EXHIBIT 10qq
FORM OF BELLSOUTH CORPORATION STOCK AND INCENTIVE COMPENSATION PLAN
2006 RESTRICTED STOCK UNIT AWARD
(WITH DIVIDEND EQUIVALENT RIGHTS)
TERMS AND CONDITIONS
1. General. These Terms and Conditions constitute a part of the
Restricted Stock Unit Award Agreement (this "Agreement") pursuant to which the
Employee is granted Restricted Stock Units under the BellSouth Corporation Stock
and Incentive Compensation Plan (the "Award").
2. Vesting.
(a) Vesting Schedule. Subject to earlier forfeiture as
provided in Paragraph 2(e) of this Agreement, the Employee's interest
in the Restricted Stock Units shall vest in accordance with the vesting
schedule applicable to this Award (as set forth in the individual grant
terms applicable to the Employee under this Agreement).

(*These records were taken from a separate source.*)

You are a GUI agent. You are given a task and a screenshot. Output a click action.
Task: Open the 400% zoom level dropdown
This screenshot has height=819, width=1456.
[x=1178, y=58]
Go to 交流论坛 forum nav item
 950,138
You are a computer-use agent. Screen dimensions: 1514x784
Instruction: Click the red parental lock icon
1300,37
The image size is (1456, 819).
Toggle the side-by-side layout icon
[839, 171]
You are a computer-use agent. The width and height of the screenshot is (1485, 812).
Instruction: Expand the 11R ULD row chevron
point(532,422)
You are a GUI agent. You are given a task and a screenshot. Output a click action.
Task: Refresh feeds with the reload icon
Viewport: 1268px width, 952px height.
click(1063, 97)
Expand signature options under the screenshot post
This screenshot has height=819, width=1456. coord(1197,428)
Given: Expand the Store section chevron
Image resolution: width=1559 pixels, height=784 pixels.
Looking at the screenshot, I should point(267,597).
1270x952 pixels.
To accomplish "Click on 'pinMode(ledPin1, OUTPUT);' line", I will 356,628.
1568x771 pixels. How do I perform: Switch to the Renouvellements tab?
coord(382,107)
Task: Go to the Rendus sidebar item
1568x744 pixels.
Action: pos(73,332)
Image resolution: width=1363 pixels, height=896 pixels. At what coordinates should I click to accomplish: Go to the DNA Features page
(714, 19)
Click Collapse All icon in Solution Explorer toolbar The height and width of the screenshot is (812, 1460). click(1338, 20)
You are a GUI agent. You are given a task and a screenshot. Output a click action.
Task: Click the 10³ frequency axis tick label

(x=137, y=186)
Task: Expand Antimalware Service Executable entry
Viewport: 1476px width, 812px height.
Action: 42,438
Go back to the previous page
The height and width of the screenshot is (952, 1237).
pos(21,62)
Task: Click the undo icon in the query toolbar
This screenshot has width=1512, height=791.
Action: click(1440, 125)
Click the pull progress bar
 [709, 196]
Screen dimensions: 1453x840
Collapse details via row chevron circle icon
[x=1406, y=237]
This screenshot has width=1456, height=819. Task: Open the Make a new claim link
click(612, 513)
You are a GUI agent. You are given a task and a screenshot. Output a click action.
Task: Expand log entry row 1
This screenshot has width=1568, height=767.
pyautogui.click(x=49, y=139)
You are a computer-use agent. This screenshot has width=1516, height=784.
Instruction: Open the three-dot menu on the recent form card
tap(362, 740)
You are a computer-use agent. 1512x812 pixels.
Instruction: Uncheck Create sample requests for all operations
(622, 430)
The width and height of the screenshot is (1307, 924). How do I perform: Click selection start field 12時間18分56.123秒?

(b) Retirement. In the event of a termination of the
Employee's employment with BellSouth or any Subsidiary, or any employer
described in Paragraph 7 (also referred to in this Agreement as a
"Subsidiary"), by reason of retirement which entitles the Employee to a
service pension or service benefit under the terms of the BellSouth
Personal Retirement Account Pension Plan or the BellSouth Supplemental
Executive Retirement Plan, respectively, or a retirement pension under
any alternative plan maintained by the Employee's employer which
BellSouth determines to be comparable to such a service pension or
service benefit, and not for "Cause" (as defined in the Plan), a
prorated number of the Restricted Stock Units in this Award will vest.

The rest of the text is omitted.